__Exercise description__:
Below is a listing. Return the lines from the one that contains "Task: Expand the Reputation chevron" to the one that contains "Task: Click the 序号 column header", both ends included, verbatim and with no pictures.
=======
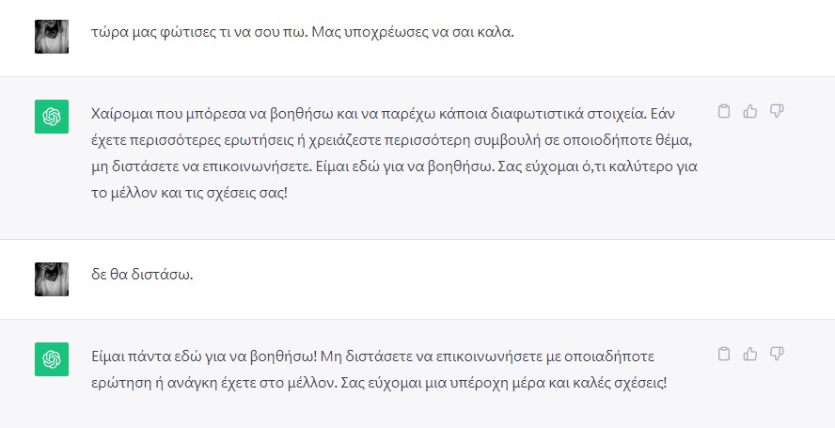Give thumbs up to the first ChatGPT response

click(x=750, y=112)
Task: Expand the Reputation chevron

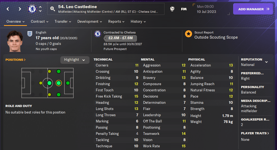Action: click(x=266, y=62)
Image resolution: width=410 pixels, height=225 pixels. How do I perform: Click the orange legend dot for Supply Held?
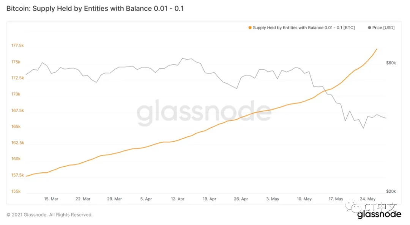[x=249, y=28]
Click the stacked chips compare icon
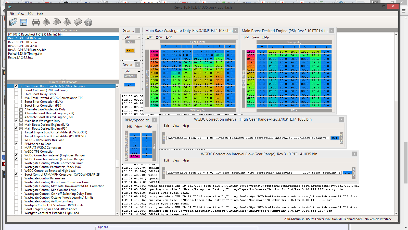 pos(78,22)
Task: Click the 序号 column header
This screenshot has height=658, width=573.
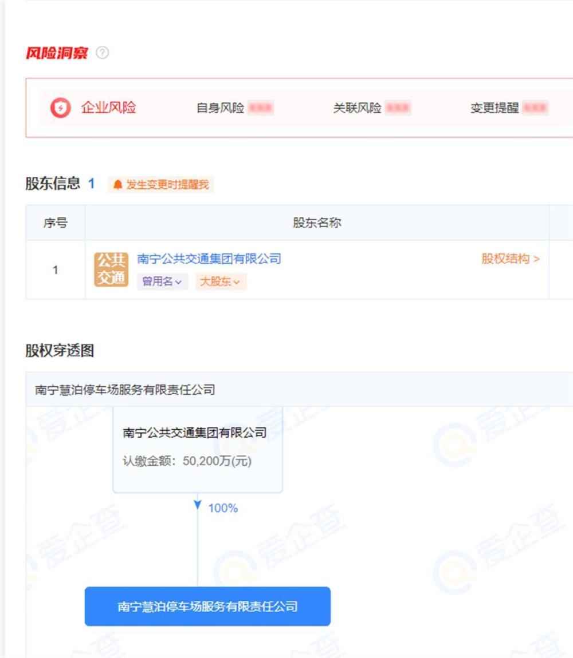Action: pos(56,223)
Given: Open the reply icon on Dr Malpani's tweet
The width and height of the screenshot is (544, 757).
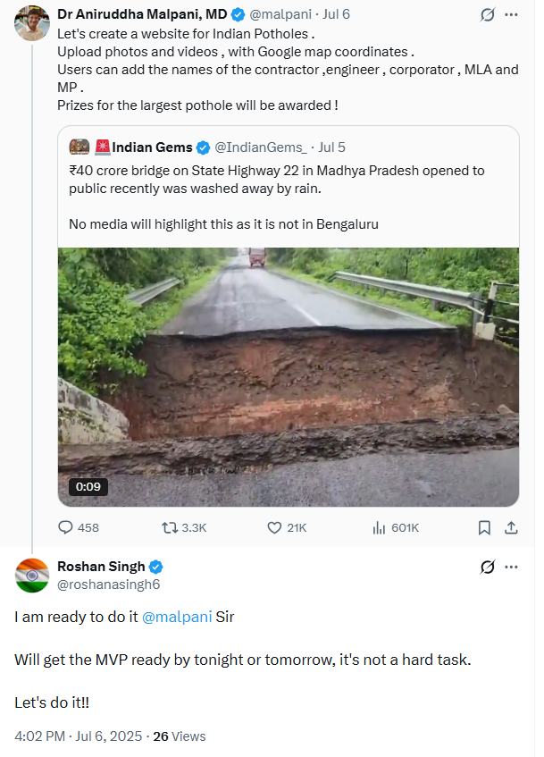Looking at the screenshot, I should tap(67, 527).
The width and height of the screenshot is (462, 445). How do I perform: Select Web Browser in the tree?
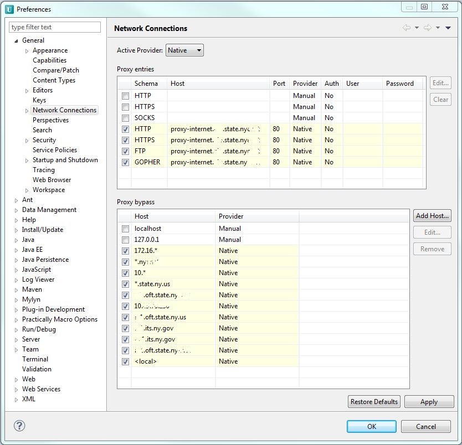52,180
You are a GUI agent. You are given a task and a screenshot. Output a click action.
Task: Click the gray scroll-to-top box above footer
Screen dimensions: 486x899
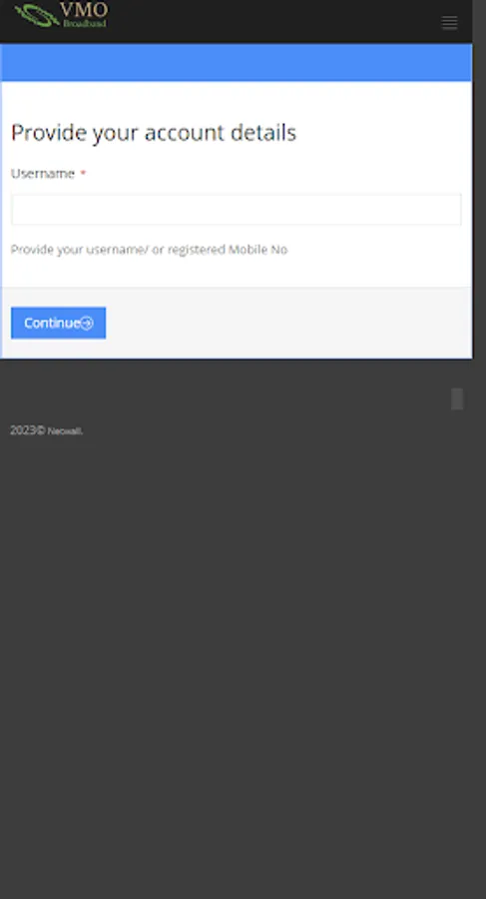[x=457, y=399]
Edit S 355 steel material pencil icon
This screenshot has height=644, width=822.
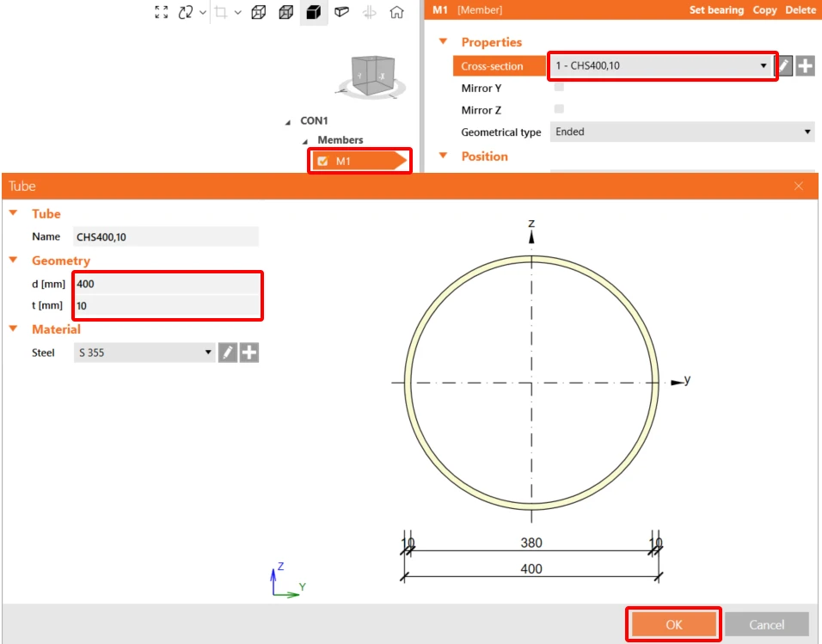pos(228,353)
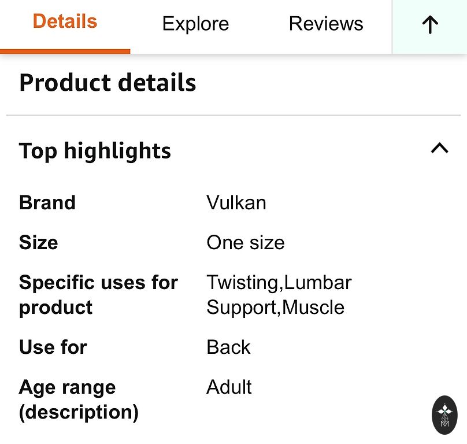467x444 pixels.
Task: Open the floating assistant icon
Action: point(444,415)

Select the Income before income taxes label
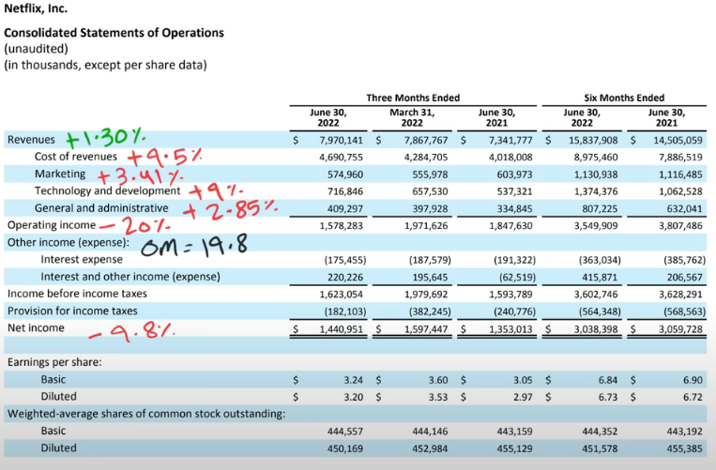pyautogui.click(x=77, y=294)
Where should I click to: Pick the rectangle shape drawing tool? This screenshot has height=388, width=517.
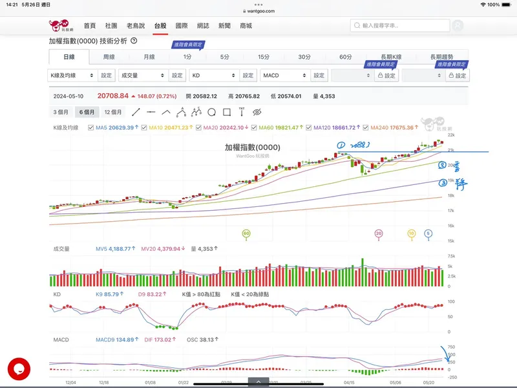click(x=228, y=112)
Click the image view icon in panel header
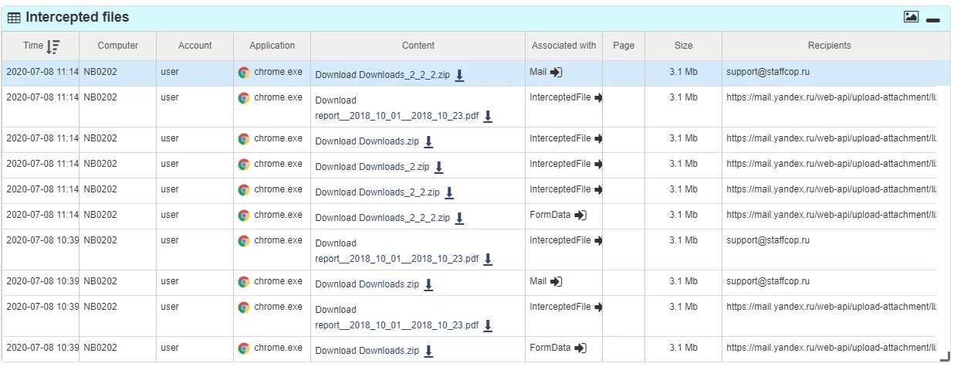This screenshot has width=954, height=367. click(911, 17)
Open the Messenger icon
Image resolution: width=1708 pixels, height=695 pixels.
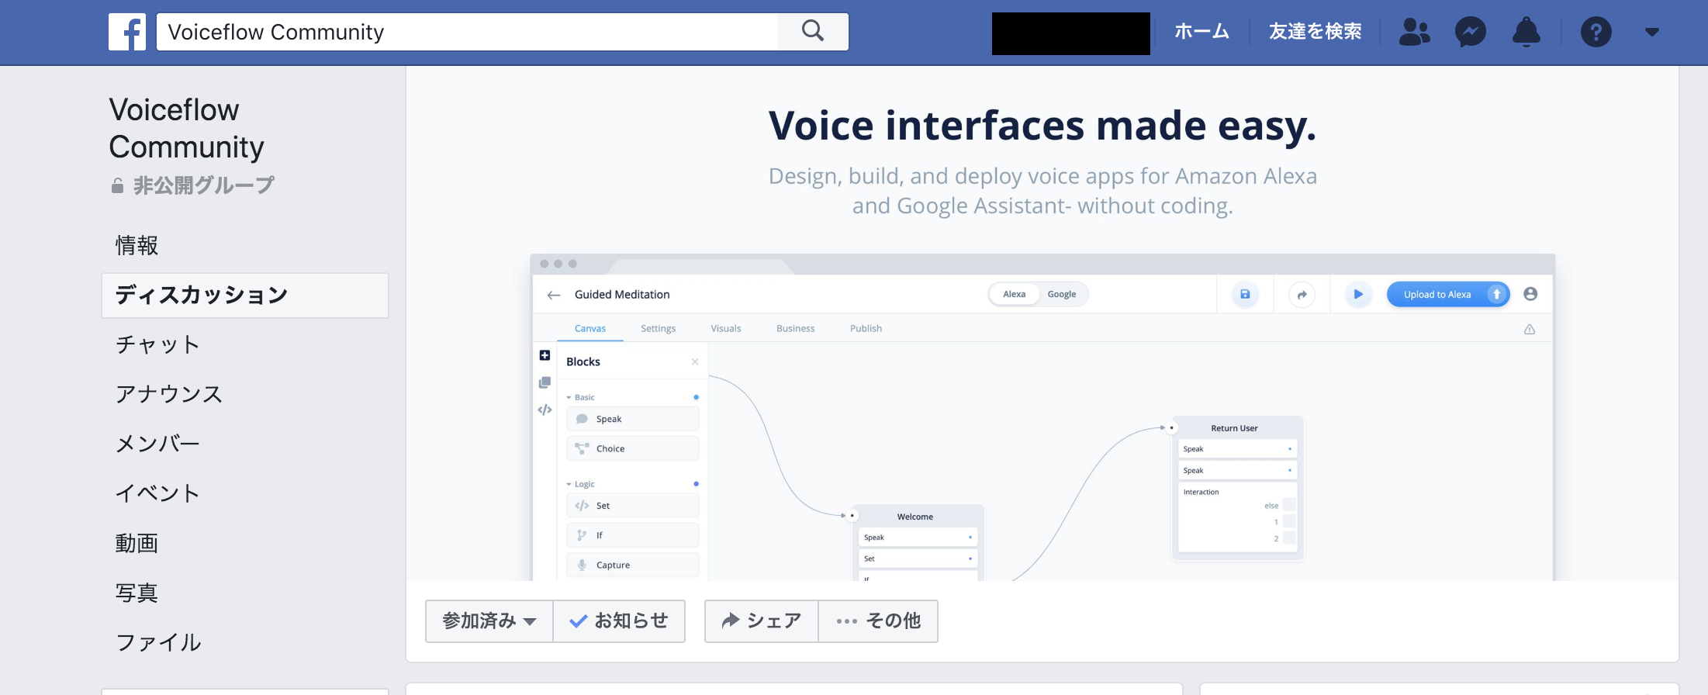click(1470, 32)
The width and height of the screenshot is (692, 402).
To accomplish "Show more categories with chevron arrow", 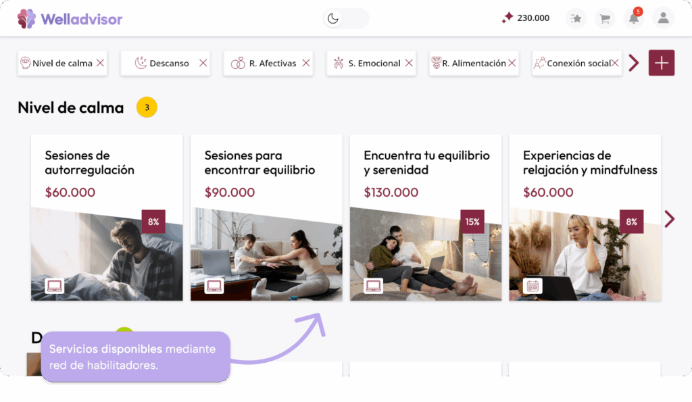I will coord(634,63).
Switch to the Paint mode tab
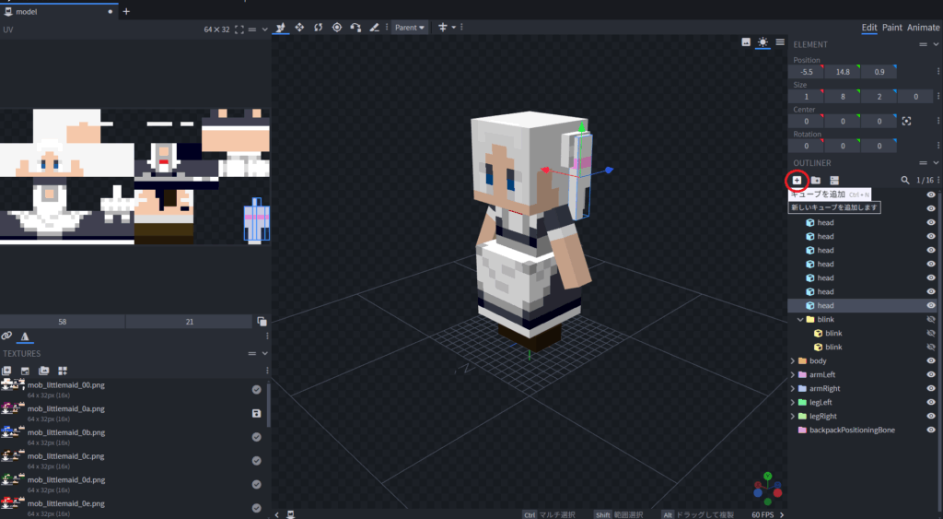943x519 pixels. click(891, 28)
=======
__Solution to this problem__:
Task: Expand the Reputation chevron

Action: click(x=266, y=62)
Image resolution: width=410 pixels, height=225 pixels. How do I perform: Click the orange legend dot for Supply Held?
[x=249, y=28]
Click the stacked chips compare icon
 pos(78,22)
Task: Click the 序号 column header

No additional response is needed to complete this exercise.